The Gist: Optum’s physician acquisition binge continues at a stunning pace: it has tripled its physician ranks since 2017, and now controls nearly 10 percent of all physicians in the US. But now that it has amassed a veritable physician army, there are emerging signs that it’s turning attention to right-sizing and rationalizing this massive portfolio. Recent layoffs at the Everett Clinic and the Polyclinic in greater Seattle suggest an end to Optum’s more hands-off initial approach to integration. While each of Optum’s myriad medical group acquisitions has been too small, relative to total company revenue, to trigger regulatory review, the proposed updates to federal merger reporting requirements could put a damper on its unfettered provider buying spree.
- BJC-Saint Luke’s $10B merger expected to close soon. After signing a letter of intent in late May, St. Louis, MO-based BJC HealthCare and Kansas City, MO-based Saint Luke’s Health System announced on Wednesday that they have signed a definitive merger agreement, having received the necessary regulatory approvals. Based on opposite sides of the “Show-Me State,” the systems’ markets do not directly overlap. The merger, expected to close on Jan. 1, 2024, will create a $10B revenue, 28-hospital system spanning Missouri, southern Illinois, and eastern Kansas. The two systems plan to retain their respective brands and will be dually headquartered in St. Louis and Kansas City.
The Gist: BJC and Saint Luke’s are following in the footsteps of other recent mergers involving large health systems with no geographic overlap, which regulators have allowed to move forward. However, recent history shows there’s more to closing a deal than just passing regulatory muster. Both the Sanford-Fairview and UnityPoint-Presbyterian mergers were called off earlier this year for non-regulatory reasons, including the concerns of local stakeholders. Given the difficult financial environment and the growing threat of vertically integrated payers, health systems looking to pursue scale strategies must ensure they will actually realize the promise these combinations may hold.
Plus—what we’ve been reading.
- Higher-risk patients paying more for colonoscopies. Published this week in Stat, this article explores the confusing payment landscape patients must navigate when receiving colonoscopies. While the Affordable Care Act requires that preventative care services be covered without cost-sharing, this only applies to the “screening” colonoscopies that low-risk patients are recommended to get every ten years. But when procedures are performed at more frequent intervals for higher-risk patients, they are called “surveillance” or “diagnostic” colonoscopies, for which patients have no guarantees of cost-sharing protections, despite being essentially the same procedure, done for the same purpose. If a gastroenterologist finds and excises one or more precancerous polyps during a screening colonoscopy, the procedure can leave the patient—especially one with a high deductible health plan—with a large, unexpected bill.
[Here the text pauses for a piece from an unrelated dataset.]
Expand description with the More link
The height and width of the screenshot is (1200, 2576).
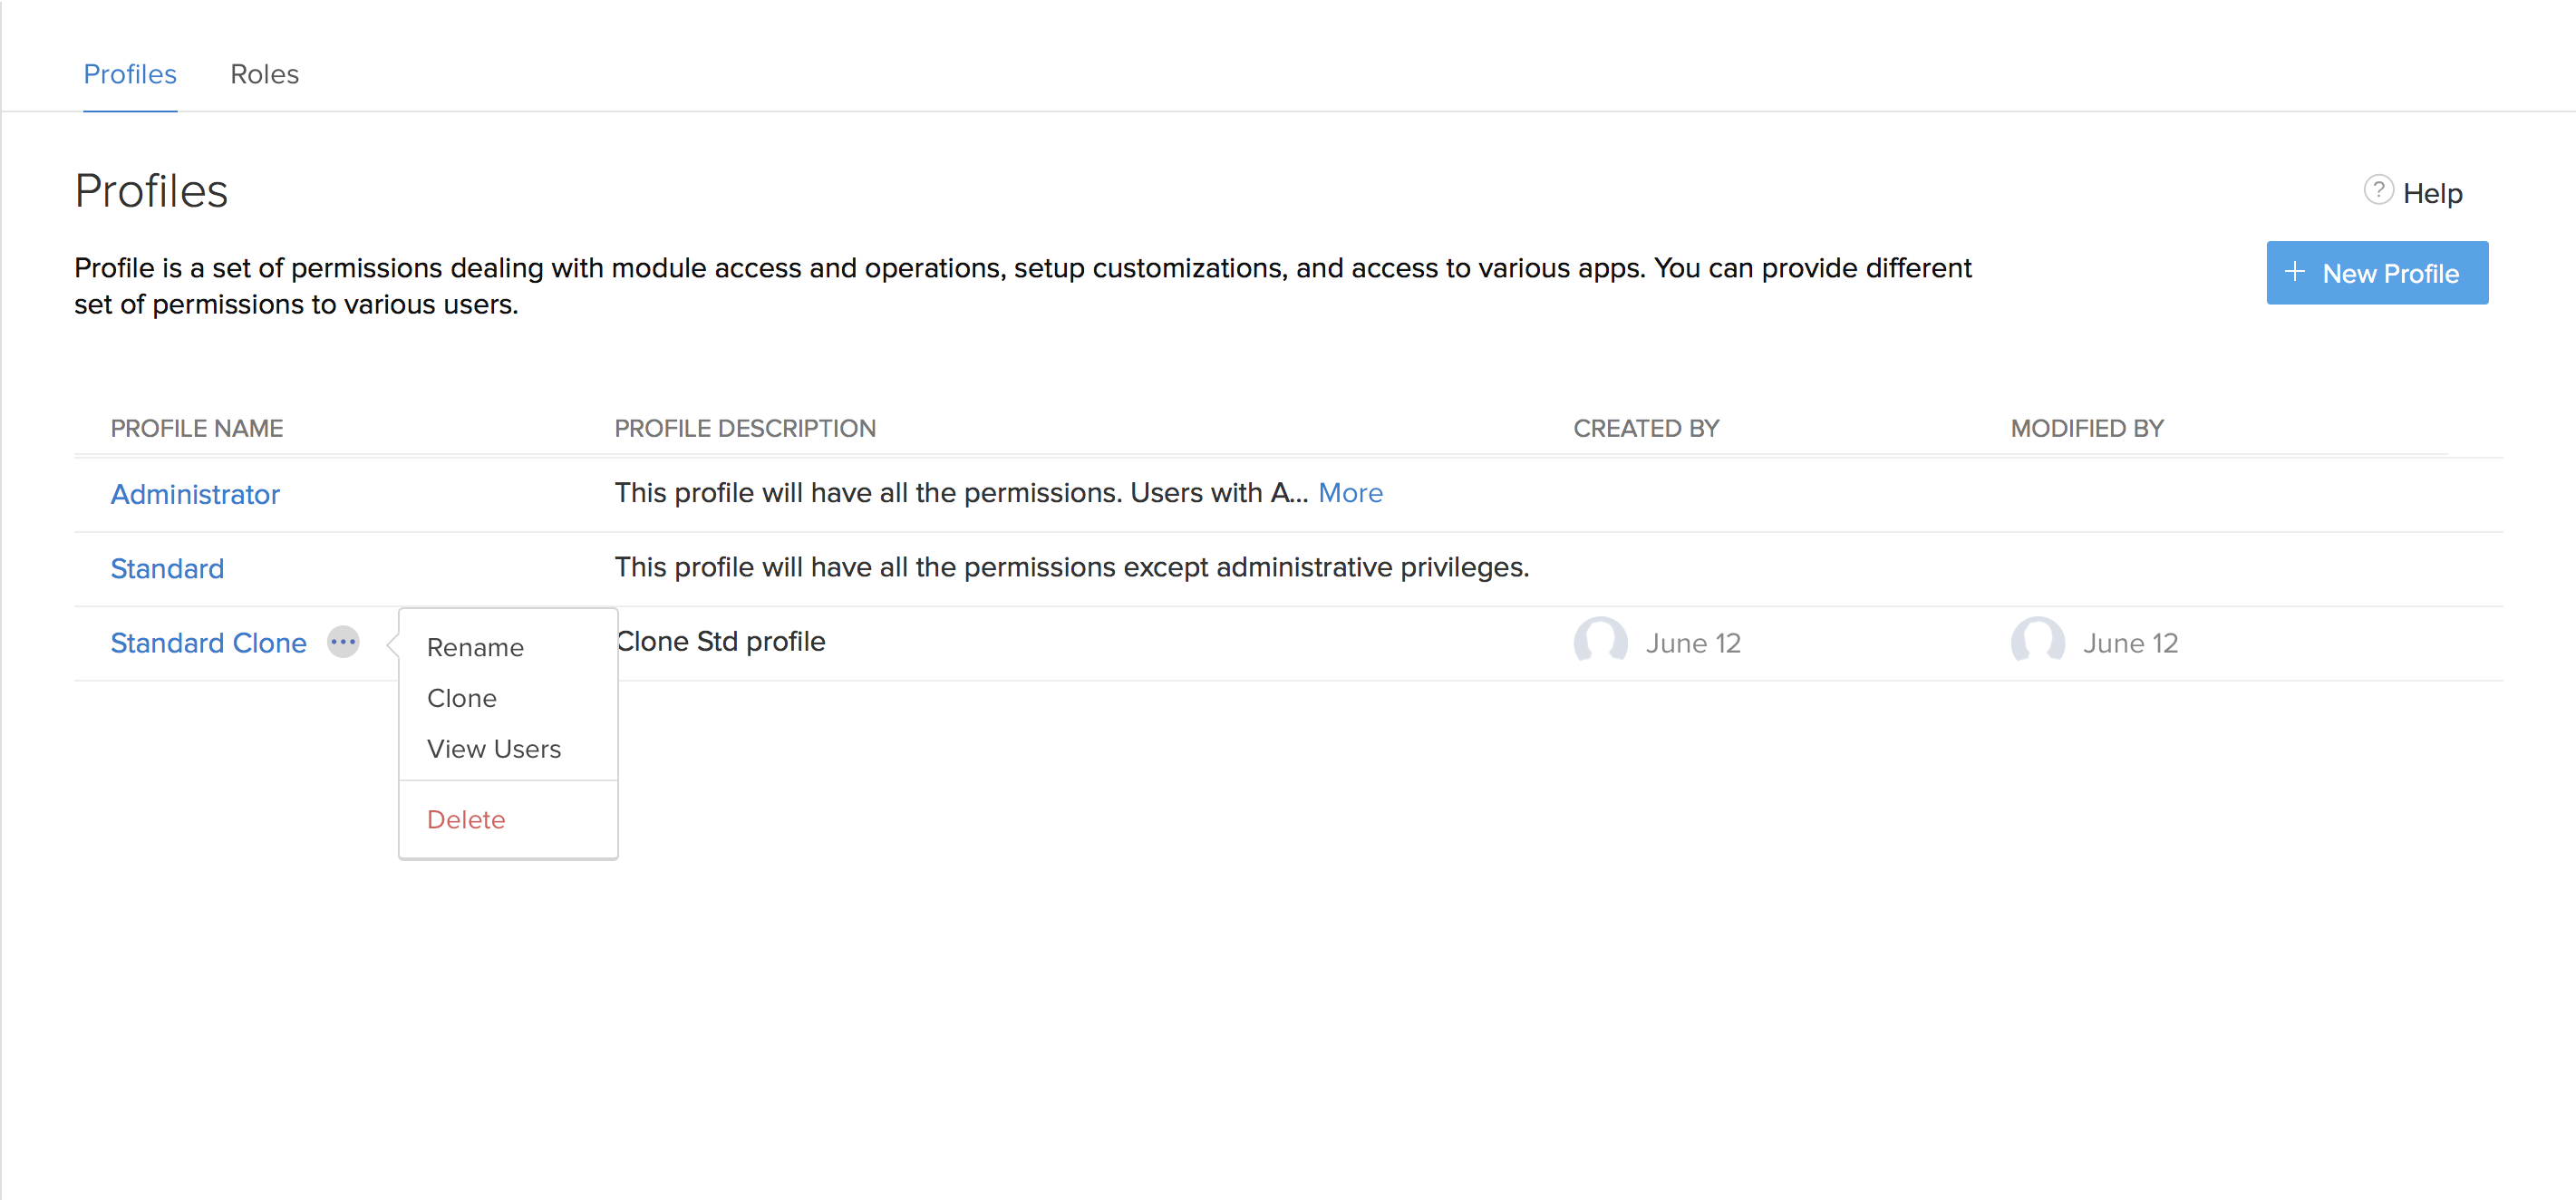point(1350,493)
The Gist: Against the backdrop of a sharp rise in colorectal cancer rates among US adults under 65, articles like this are a frustrating demonstration of how insurance incentive structures can work against optimal care delivery. Incentives should be carefully designed such that proven, preventative screenings—at the discretion of their doctor—are widely available to patients with minimal financial barriers. Surely, no one is “choosing” to have an “unnecessary” colonoscopy—as the procedure is notoriously disliked by patients.